Vergüenzas legislativas y ejecutivas
Reconozco que no me resulta fácil entender los misterios de la famosa Ley de Radio y Televisión que, para vergüenza nacional, fue aprobada el jueves por una mayoría derivada de la coalición priísta y panista en la Cámara de Senadores. Por lo que he leído, si es que he entendido bien, a partir de esa ley Televisa y Tv Azteca dominarán de manera absoluta el mercado y colocarán en situación muy difícil a las estaciones de radio y televisoras educativas en las que se encuentra lo mejor de la comunicación.
Desde la perspectiva política, sin embargo, se puso de manifiesto que en el PRI hay personas responsables y capaces que defendieron la posición de rechazo a la reforma. Mi respeto por Dulce María Sauri, Manuel Bartlett y Genaro Borrego, entre otros, que sustentaron con ahínco el rechazo a la iniciativa. Y de manera especial por Javier Corral y Felipe de Jesús Vicencio, que mantuvieron la dignidad de un partido, como lo era en tiempos de Gómez Morín, y que hoy votaron en contra, con energía, poniendo de manifiesto lo que significa la ley en cuanto al entreguismo en favor de los poderosos medios de información.
La oposición nacional ha sido también definitiva, pero eso no contó para un acto de servidumbre que ciertamente perseguía, más allá de los fines que pueden presumirse personales, el reconocimiento de que el Poder Legislativo se inclina reverente ante el poder económico.
Veía la noche del jueves las declaraciones de Pablo Gómez, quien reconocía sin reservas la estupidez que su partido, el PRD, había cometido en la Cámara de Diputados al aprobar por unanimidad el proyecto de ley. No es frecuente que un político reconozca públicamente haber cometido, como grupo, un error monumental. Pero Pablo es un hombre excepcional.
También me ha llamado la atención una petición de Jacobo Zabludovsky, dirigida al Presidente de la República, para que vete la ley y obligue a que se discuta de nuevo.
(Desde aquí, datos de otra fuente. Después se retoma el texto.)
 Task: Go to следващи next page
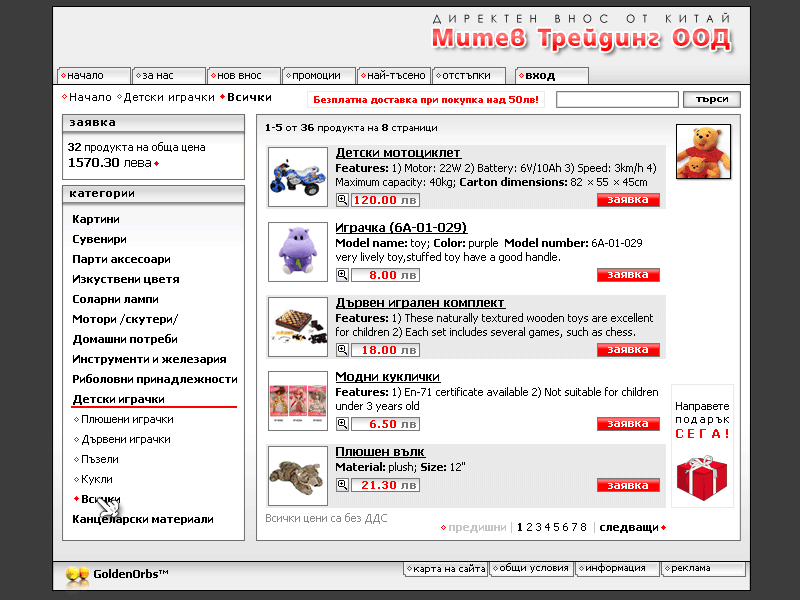[x=629, y=527]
Si hay alguien que conoce las intimidades del negocio de la televisión es Jacobo, quien a su inmensa experiencia agrega su condición de abogado (tal vez sea más propio decir licenciado en derecho, porque no me parece que haya litigado), que le da la cultura suficiente para entender, apoyado en su experiencia, los alcances de esa legislación.
El tema de la ley, en sí mismo, es motivo suficiente para preocuparse por lo que está pasando en el país, porque más allá de la atribución a tres poderes del mando nacional: Legislativo, Ejecutivo y Judicial y, por ende, del ejercicio de la soberanía, lo que estamos presenciando es, de un lado, la subordinación a los intereses del capital, y del otro, dicho sea de paso, a las condiciones que nos fijan los estadunidenses.
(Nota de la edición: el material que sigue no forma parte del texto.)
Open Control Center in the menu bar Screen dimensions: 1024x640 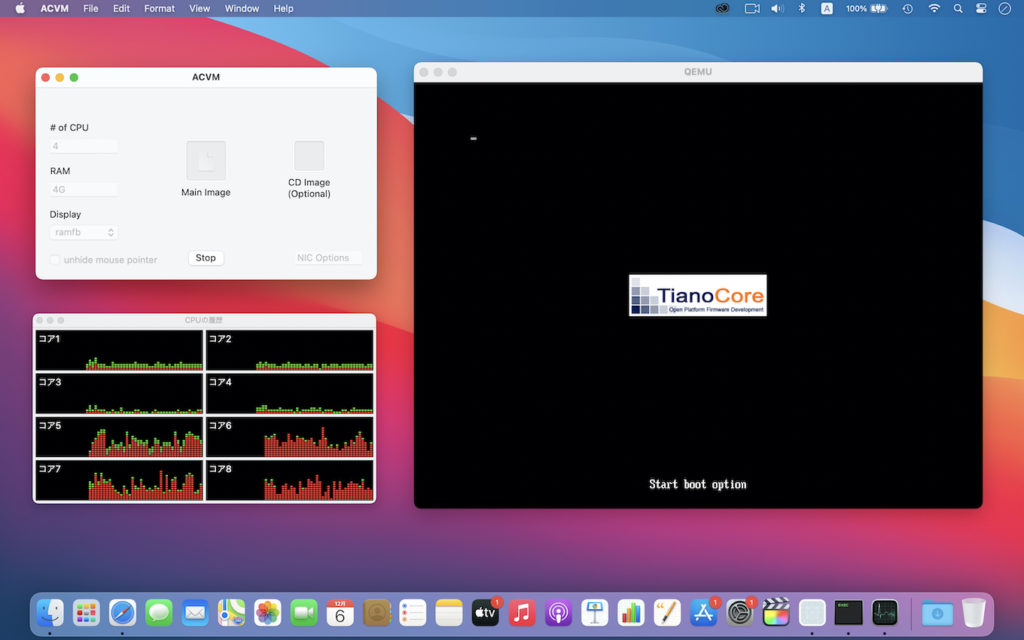[x=982, y=8]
Me llamó poderosamente la atención una declaración del presidente Fox de que el tema de los migrantes quedará sujeto a las decisiones del Congreso estadunidense y que nuestra responsabilidad será cuidar la frontera para evitar la salida de quienes buscan en Estados Unidos un modo de vida que México les niega. Pero, sobre todo, su afirmación de que deberá celebrarse un pacto que permita a los migrantes conseguir, como meta final, su conversión en ciudadanos de aquel país.
Eso de establecer como propósito de la política exterior que los mexicanos dejen de serlo, me parece una barbaridad incalificable. Pero, ciertamente, en su etapa final el gobierno está actuando de manera lamentable. El tratamiento que la Secretaría del Trabajo y Previsión Social (STPS) está dando al problema minero no puede ser más negativo, violador e impertinente, sin olvidar que nuestra Ley Federal del Trabajo (LFT) es fascista hasta el extremo en la regulación de los derechos colectivos. La exigencia de un registro y de una toma de nota para los sindicatos y sus directivas es una violación permanente de la libertad y la autonomía sindicales.
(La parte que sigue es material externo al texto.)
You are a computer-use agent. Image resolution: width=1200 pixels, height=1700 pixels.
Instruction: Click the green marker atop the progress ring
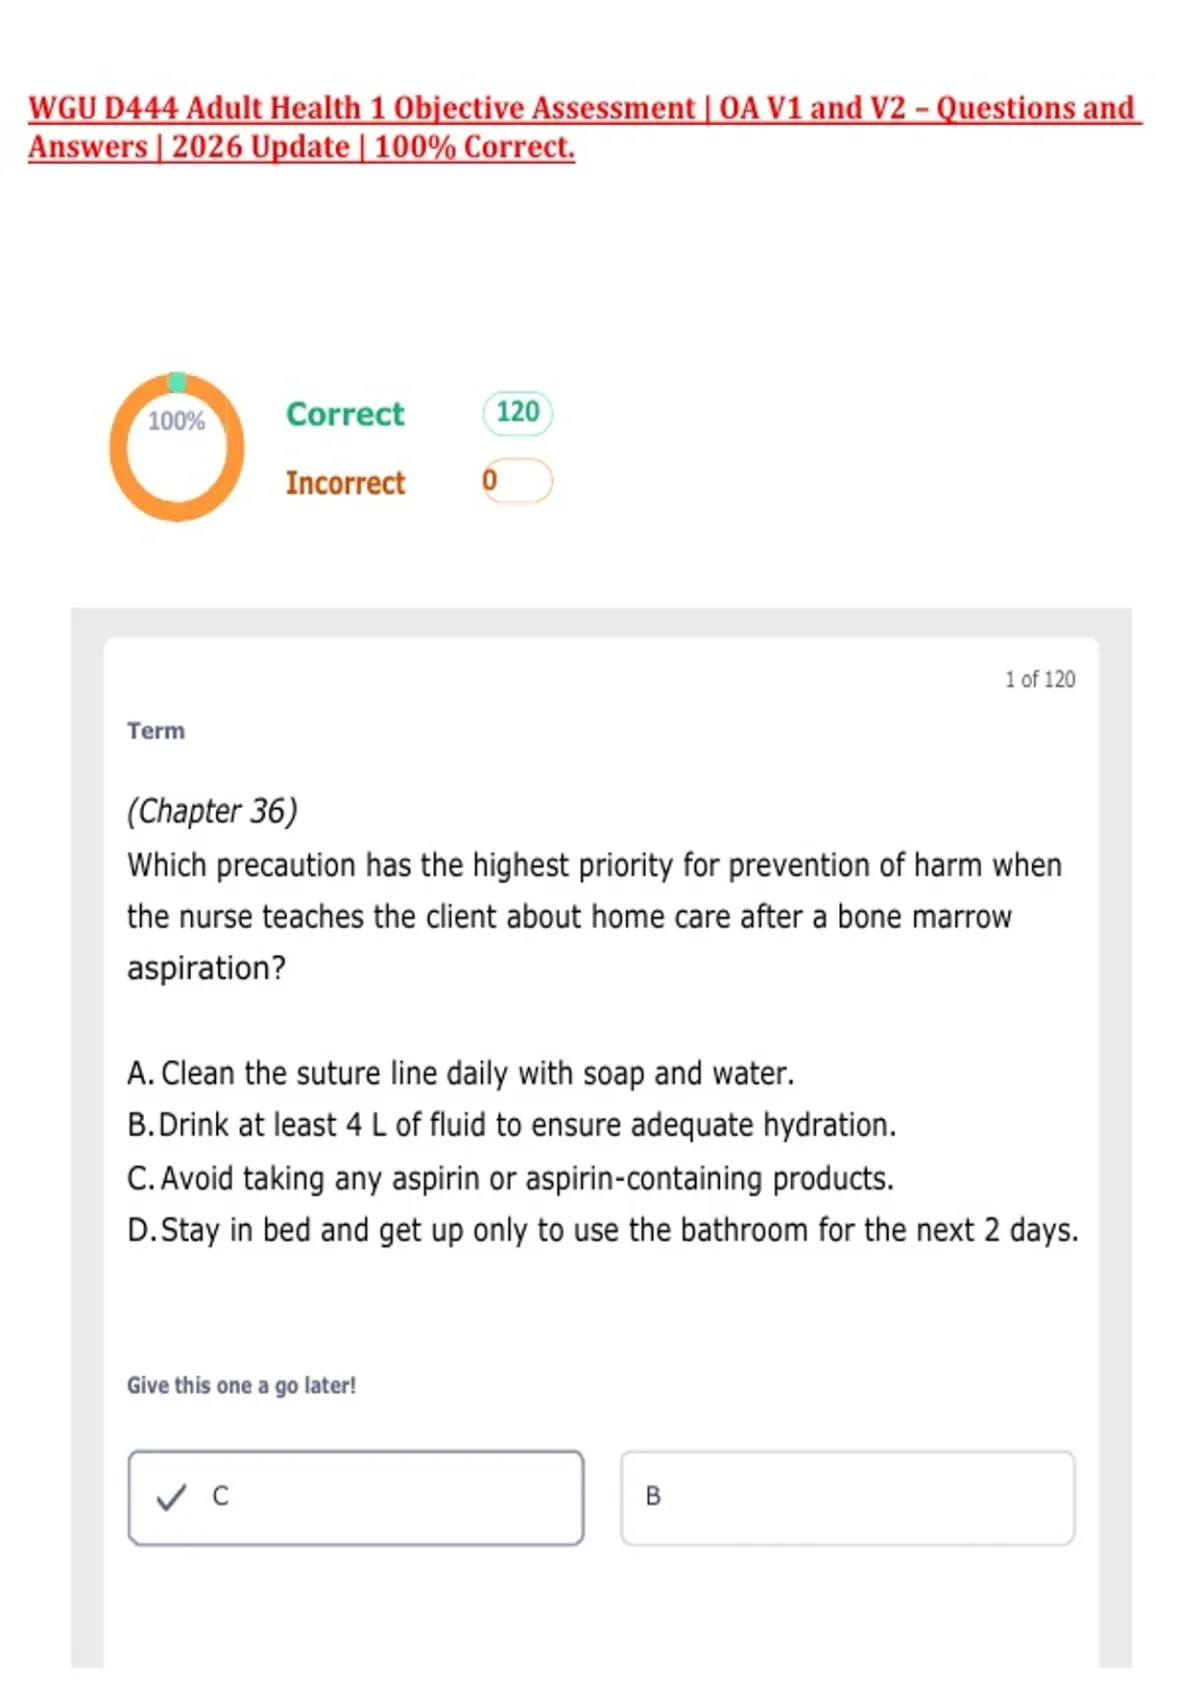(x=177, y=382)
Y México suscribió en 1950 el Convenio 87 de la Organización Internacional del Trabajo, que prohíbe la intervención del Estado en la vida sindical y que hoy, según criterios de la Corte, está inclusive por encima de la LFT, independientemente de que la Constitución, en el artículo 123 B, fracción XVI, define una libertad sindical sin cortapisas. Lo que ocurre es que ahora la violación se ha hecho aún más descarada porque el gobierno no tolera que un sindicato como el minero defienda los intereses de sus agremiados, haciendo valer eficazmente la exigencia de mejores condiciones de trabajo por conducto del ejercicio del derecho de huelga.
Naturalmente que eso genera incomodidades para el gran aliado del sistema, el sector empresarial, y la lealtad vergonzante del gobierno ante los poderosos, económicamente hablando, lo conduce a las barbaridades que está cometiendo. Obviamente corresponderá al Poder Judicial la última palabra. El juicio de amparo es la vía para remediar esas actitudes violatorias de la ley.
Pero tampoco puede olvidarse que los sindicatos representativos y democráticos tienen la última palabra real. La huelga, la calle, el paro nacional, la protesta permanente y la solidaridad internacional pueden ser la respuesta. En realidad, es la que cuenta. Tiene el Presidente una oportunidad excepcional. El veto a la Ley de Radio y Televisión y dejar sin efecto las decisiones de la STPS en el asunto minero le otorgarían un prestigio notable, en beneficio, por supuesto, del candidato del PAN a la Presidencia que, por cierto, no parecía ser de su agrado. Se permiten dudas, sin embargo, de que lo haga.